It's hard to go from Type A squared to a Type B. I've always admired people that wouldn't know stress if it jumped up and bit them. They could go with the flow and nothing seemed to get to them. I thought it would be kind of cool to adjust my thinking and lifestyle and incorporate that philosophy into my daily life. I know it would be better for me in the long run. On the other hand, these were the people that drove, walked and talked too slow. Just thinking about it makes me want to gnash my teeth. They took out their checkbook and started writing it after everything had been rung up at the store. I mean, don't you know that you'll have to pay for it? Why start at the last minute? Everything is at a much slower pace.
And that isn't me.
See what I mean?
Did I really say I thought it would be cool?
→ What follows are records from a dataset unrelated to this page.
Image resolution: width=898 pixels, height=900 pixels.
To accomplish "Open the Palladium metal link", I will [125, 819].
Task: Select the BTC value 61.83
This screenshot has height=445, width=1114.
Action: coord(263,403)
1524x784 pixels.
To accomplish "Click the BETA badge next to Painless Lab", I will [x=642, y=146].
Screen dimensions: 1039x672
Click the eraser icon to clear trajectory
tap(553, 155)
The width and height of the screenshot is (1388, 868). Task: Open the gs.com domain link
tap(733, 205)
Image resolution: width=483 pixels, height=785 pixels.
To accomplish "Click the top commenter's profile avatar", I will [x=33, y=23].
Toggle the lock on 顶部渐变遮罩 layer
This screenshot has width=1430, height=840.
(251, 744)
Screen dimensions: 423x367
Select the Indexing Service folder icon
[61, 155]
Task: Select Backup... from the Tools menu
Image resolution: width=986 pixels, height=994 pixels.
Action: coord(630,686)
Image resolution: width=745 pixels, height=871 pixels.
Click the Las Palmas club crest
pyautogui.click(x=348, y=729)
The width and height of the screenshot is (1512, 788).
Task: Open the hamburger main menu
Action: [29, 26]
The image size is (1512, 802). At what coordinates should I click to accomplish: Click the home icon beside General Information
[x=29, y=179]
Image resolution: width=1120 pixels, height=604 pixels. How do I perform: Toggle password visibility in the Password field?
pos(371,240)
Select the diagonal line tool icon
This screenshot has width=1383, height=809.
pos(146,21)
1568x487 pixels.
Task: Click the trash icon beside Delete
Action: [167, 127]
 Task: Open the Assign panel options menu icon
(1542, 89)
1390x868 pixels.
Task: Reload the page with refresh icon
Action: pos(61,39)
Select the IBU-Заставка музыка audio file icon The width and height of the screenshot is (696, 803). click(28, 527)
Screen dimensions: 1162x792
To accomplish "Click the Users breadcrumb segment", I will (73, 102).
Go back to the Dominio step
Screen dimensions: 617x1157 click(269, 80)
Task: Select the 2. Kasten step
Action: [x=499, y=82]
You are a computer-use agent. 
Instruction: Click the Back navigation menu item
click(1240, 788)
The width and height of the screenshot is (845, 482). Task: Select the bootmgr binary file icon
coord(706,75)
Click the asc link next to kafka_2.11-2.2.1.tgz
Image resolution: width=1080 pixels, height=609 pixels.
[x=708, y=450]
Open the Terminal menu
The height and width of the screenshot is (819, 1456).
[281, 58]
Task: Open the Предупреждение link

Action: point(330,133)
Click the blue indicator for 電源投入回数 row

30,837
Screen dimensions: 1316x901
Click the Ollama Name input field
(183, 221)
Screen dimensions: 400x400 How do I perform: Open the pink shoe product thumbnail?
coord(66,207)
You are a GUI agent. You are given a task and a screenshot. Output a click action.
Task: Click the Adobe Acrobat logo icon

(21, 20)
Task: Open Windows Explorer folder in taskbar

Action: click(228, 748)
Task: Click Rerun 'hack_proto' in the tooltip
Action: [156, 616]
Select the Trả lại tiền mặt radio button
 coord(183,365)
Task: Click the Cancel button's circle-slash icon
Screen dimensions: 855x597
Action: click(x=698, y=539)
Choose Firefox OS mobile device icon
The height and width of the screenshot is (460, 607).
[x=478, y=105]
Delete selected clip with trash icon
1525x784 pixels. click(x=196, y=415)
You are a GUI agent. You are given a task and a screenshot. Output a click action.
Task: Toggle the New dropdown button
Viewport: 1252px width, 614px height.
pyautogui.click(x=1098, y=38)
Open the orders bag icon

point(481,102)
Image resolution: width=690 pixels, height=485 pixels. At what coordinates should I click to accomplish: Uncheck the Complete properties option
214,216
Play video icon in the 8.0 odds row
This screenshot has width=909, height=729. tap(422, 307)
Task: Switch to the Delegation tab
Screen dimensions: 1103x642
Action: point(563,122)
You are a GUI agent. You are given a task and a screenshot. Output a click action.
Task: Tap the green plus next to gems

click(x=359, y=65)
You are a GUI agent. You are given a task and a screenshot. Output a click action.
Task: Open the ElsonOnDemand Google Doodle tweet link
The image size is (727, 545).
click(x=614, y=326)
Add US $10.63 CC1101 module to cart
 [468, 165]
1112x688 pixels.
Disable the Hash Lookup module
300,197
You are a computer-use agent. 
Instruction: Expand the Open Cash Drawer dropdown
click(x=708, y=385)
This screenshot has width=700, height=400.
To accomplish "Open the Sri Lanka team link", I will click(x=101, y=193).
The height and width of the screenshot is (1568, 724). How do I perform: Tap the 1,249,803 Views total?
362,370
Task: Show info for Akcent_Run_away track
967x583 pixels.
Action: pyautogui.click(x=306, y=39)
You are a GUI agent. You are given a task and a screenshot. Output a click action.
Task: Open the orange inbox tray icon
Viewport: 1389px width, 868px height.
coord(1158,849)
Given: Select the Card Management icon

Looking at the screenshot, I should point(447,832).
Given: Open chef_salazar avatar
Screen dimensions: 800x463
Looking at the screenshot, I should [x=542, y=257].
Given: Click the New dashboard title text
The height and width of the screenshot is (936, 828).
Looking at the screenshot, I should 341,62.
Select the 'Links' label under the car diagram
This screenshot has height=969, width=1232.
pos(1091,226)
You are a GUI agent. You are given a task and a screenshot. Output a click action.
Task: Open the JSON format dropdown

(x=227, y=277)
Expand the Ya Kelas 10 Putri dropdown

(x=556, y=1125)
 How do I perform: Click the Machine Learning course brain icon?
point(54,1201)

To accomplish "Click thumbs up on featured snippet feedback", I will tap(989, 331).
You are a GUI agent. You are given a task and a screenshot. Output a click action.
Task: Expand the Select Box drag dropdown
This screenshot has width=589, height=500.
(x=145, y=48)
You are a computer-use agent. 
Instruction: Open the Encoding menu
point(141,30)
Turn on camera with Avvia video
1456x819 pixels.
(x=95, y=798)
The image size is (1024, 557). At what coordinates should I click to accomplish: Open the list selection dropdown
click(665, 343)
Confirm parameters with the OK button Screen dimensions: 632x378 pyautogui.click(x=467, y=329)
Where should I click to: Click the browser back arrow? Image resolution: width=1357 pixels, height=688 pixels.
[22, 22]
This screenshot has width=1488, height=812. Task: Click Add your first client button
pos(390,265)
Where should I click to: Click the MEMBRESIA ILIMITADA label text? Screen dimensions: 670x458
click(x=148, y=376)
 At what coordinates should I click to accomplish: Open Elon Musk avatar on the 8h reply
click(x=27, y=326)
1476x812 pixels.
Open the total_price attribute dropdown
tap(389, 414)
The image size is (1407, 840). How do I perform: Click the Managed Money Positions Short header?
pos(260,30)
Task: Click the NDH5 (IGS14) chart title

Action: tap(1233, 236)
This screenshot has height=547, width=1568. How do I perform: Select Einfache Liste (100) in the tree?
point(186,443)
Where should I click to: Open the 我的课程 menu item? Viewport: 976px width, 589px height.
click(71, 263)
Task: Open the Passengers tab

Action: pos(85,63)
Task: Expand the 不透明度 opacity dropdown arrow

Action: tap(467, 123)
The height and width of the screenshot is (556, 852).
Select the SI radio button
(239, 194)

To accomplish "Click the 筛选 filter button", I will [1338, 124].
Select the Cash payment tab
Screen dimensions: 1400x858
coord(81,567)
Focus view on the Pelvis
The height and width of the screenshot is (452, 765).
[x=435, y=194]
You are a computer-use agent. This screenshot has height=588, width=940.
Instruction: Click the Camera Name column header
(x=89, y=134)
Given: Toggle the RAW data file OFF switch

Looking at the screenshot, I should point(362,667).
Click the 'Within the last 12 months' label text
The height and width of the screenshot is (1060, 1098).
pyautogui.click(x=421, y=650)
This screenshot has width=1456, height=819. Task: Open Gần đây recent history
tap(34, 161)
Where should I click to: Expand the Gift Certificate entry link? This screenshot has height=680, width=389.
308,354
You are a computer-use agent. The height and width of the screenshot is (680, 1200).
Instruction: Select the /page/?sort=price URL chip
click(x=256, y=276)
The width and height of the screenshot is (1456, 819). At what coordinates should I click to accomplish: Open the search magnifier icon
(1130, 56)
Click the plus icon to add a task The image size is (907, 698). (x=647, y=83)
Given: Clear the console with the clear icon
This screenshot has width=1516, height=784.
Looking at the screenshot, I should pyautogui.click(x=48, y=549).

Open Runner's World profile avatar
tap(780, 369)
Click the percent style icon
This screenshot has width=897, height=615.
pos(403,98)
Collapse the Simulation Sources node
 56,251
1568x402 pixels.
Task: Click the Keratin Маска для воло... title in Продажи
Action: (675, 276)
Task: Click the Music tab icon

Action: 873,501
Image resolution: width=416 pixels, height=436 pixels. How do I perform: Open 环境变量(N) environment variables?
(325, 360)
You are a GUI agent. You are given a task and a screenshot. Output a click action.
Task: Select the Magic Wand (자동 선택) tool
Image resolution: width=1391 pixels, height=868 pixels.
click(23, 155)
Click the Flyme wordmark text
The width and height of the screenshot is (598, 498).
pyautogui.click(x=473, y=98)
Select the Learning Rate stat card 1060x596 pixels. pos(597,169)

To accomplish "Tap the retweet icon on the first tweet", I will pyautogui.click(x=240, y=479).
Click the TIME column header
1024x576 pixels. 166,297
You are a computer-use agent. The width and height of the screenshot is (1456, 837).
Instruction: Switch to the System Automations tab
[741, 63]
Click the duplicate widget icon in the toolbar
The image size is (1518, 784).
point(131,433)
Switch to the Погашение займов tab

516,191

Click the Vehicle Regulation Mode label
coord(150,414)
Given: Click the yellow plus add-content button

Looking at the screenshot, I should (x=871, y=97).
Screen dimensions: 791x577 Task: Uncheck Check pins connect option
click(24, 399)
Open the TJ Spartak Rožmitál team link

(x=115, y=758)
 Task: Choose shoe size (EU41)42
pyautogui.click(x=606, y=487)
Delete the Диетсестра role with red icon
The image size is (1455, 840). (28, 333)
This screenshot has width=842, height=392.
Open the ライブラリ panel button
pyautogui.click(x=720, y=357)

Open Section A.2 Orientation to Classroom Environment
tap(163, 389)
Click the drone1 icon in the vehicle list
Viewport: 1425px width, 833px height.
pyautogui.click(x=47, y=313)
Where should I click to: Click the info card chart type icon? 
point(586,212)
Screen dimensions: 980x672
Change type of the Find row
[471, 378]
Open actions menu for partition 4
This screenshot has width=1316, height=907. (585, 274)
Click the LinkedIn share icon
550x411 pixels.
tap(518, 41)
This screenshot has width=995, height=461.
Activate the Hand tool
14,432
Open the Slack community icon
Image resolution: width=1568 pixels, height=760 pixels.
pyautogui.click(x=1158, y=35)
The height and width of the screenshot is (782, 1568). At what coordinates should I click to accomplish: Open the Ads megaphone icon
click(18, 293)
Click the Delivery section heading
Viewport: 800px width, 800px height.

If I can't go back to high pressure situations, what can I do so I don't feel like a lump of doo-doo? In my mind it was either all or nothing and I chose all. My motto was work hard, play hard and rest hard. If anything was worth doing it was worth doing 150%. I hate sitting around and I'm running out of things to do. Not going 200 miles per hour on a daily basis makes me feel useless.
The days turn into weeks, turn into months then turn into years. I need to find something that brings my brain back. I need to imagine and dream again. I get sick of hearing myself say this over and over again but when I try to start the process the harsh realities come flooding in and dreams go out the window.